Christianity 201

June 3, 2022

What We Were Made For

(For the grammar purists cringing over today’s title, yes, you’re right, one doesn’t end a sentence with a preposition!)

Today we return to a devotional that I personally receive by email each day, “Breakfast of Champions” by Andy and Gina Elmes. To get these sent to you, go to Great Big Life and click on Breakfast of Champions. (Oh, no! There’s that hanging preposition again!) This is two devotionals which were meant to go together.

Created By, Created For

by Gina Elmes

 Ephesians 2:8-10, NIV
For it is by grace you have been saved, through faith — and this not from yourselves, it is the gift of God. Not by works, so that no one can boast. For we are God’s workmanship, created in Christ Jesus to do good works, which God prepared in advance for us to do.

These verses are fundamental and foundational to understanding real Christianity. They speak of who we are and how we came into existence as new creations, and also what we were created for, our purpose. Within these verses we see two important components; when kept together they produce effective Christian living but if divided can produce spiritual laziness and ineffective living in the life of the believer.

The first and most important thing we discover is that we are the produce of His grace (verse 9-10); we did not bring ourselves into salvation, justification and righteousness, rather it was all God outside of our help or assistance. When we were dead in our sins He saved us (made us alive) by His grace, and we enter into all He has given us and achieved for us by faith alone.

In this we can compare ourselves to Adam, the first man God created. There are many great practical and spiritual parallels to us and him, especially that his first day was God’s last day. When we read the beginnings of Genesis we see God make everything and do everything that was needed for life and existence, then finally He creates man and positions him in His finished, completed work. It’s the same with us in our new-creation standing: God completed everything He needed to do to save us and restore us and then through Christ brought us into being and positioned us in His finished work.

As Adam was so are we; we are God’s workmanship, not finding our origins in our ability but rather in His grace, that which He did of His own potential outside of our assistance. An understanding of grace must leave you looking at God alone without any boasting of things added or achieved by you. We are indeed His workmanship, created naturally by Him (we did not come from monkeys or explosions, rather we all find our ancestry in that first man and woman, Adam and Eve), but also spiritually we have been recreated by Him in Christ.

If this is all Ephesians offered us it would be more than enough – we are left created by God and restored and re-positioned by the perfect work of His Son as a gift of His goodness and mercy. But the truth is it does not end there. The apostle Paul takes a breath and continues with the same storyline as He announces in verse 10 that, “We are God’s workmanship, created for good works, and these having been prepared for us in advance”. Wow! Created by God for a purpose – that’s true destiny. This means that there is a proper response to grace and this response is not laziness or sitting on our ‘blessed assurance’ rather Good works.

He Has Always Been A God of Grace

“But Noah found grace in the eyes of the Lord” Genesis 6:8 NKJV

God has always been a God of grace. Grace is God doing for us what we could never do for ourselves and giving us blessings that we don’t deserve. This is not a new thing that we see only in the New Testament. God says that His character never changes so the grace-filled God we have come to know through Christ has always been grace-filled. The sacrifice of Jesus did not change God into a ‘nice guy.’ He has always been the gracious God of His people who has been helping them and looking out for them.

The first place in the Bible where the word grace is mentioned is way back in the book of Genesis where Noah found grace in the eyes of the Lord in a time when the culture around him was so evil that God was going to destroy them. Noah was by no means a perfect man and still did wrong at times but he was considered righteous by God because he had faith in Him and God saved him and his family.

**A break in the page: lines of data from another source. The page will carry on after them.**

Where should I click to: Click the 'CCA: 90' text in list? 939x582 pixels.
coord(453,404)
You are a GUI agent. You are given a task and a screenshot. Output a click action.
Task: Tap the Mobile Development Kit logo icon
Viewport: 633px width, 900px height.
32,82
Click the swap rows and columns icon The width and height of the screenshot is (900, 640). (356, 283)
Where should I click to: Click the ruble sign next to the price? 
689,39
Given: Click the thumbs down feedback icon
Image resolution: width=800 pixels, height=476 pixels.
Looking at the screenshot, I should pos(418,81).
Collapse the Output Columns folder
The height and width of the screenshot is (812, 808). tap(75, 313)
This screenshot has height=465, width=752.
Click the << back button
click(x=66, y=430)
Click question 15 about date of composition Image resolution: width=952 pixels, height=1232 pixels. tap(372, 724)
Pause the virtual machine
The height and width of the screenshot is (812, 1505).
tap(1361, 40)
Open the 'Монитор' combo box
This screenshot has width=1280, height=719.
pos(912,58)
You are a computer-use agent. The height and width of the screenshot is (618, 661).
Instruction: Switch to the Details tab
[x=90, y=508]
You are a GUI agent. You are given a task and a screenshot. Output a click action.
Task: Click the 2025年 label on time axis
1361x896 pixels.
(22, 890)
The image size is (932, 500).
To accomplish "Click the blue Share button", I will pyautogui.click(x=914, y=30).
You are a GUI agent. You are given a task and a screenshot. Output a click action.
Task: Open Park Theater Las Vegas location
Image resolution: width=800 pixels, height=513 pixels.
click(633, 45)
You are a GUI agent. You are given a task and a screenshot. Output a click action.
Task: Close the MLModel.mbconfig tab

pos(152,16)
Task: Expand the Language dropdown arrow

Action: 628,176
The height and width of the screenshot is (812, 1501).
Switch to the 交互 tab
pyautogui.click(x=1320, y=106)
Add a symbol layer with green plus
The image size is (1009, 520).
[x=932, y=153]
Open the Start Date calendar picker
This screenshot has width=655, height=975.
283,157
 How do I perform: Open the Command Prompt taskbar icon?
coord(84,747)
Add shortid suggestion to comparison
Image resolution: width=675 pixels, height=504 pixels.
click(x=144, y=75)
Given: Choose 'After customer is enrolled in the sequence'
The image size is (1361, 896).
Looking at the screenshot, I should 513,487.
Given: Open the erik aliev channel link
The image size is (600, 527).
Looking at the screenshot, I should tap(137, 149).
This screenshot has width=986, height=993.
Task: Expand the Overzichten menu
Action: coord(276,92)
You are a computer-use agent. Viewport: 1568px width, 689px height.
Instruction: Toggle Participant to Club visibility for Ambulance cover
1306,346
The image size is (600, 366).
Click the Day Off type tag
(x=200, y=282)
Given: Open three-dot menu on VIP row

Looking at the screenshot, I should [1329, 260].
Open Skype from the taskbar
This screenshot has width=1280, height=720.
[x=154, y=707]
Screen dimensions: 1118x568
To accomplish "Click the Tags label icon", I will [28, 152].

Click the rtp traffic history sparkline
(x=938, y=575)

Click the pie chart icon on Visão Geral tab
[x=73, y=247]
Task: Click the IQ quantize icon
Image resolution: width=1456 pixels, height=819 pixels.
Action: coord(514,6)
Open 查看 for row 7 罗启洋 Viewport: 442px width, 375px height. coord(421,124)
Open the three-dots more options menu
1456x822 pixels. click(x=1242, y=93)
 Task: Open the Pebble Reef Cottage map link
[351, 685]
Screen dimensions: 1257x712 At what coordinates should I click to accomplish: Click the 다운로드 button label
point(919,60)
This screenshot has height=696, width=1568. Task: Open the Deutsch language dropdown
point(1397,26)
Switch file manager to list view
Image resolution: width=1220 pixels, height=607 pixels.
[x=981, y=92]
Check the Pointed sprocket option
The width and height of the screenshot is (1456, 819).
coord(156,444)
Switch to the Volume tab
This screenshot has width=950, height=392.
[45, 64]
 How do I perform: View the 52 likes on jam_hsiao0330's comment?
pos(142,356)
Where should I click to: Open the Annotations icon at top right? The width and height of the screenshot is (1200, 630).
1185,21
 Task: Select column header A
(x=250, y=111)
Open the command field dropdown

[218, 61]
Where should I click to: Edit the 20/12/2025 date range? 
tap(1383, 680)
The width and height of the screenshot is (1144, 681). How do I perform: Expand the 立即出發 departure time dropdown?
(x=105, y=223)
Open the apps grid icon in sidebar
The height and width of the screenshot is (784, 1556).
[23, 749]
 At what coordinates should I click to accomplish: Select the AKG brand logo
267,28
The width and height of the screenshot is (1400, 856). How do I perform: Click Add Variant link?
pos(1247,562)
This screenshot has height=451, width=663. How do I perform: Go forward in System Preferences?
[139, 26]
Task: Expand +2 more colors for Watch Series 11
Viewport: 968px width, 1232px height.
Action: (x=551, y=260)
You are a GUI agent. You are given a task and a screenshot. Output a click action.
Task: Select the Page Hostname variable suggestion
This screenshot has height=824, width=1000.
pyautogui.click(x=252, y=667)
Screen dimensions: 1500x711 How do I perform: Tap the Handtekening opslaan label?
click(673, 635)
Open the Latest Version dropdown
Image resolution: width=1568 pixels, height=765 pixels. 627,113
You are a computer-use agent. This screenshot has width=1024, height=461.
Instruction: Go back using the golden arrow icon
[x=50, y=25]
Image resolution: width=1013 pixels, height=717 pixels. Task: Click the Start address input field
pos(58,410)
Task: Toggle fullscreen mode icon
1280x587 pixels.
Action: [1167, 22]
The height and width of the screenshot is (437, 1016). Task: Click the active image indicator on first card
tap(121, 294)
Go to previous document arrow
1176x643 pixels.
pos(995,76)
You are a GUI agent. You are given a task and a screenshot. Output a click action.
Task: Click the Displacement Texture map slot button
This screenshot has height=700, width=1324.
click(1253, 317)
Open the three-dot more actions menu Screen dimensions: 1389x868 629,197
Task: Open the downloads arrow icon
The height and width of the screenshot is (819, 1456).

You can even see God’s grace directly written into the law!! In Deuteronomy 15 all financial debt was to be cancelled in Israel every 7 years. In the same chapter we read that all slaves were to be released every 7 years. Also, farmers were told not to glean all the way to the edges of a field during a harvest but some was to be left for the poor to collect so they would have food for themselves and their families. Foreigners living among the Israelites were commanded by God to be treated with kindness. It’s quite easy to see the kindness, compassion, and grace God had on the vulnerable; those who were struggling and those held in bondage and could not be freed by their own strength or ability.

We all have weaknesses in our lives in some area. Maybe you struggle with health issues, lack of finances, loneliness, addictions, etc, God wants you to trust Him and remember His gracious nature and know He desires to extend grace toward you. He knows you cannot face your problems on your own with success and that you need Him. When we put our trust in Him we don’t consider our weakness but rather His strength that will enable us to succeed.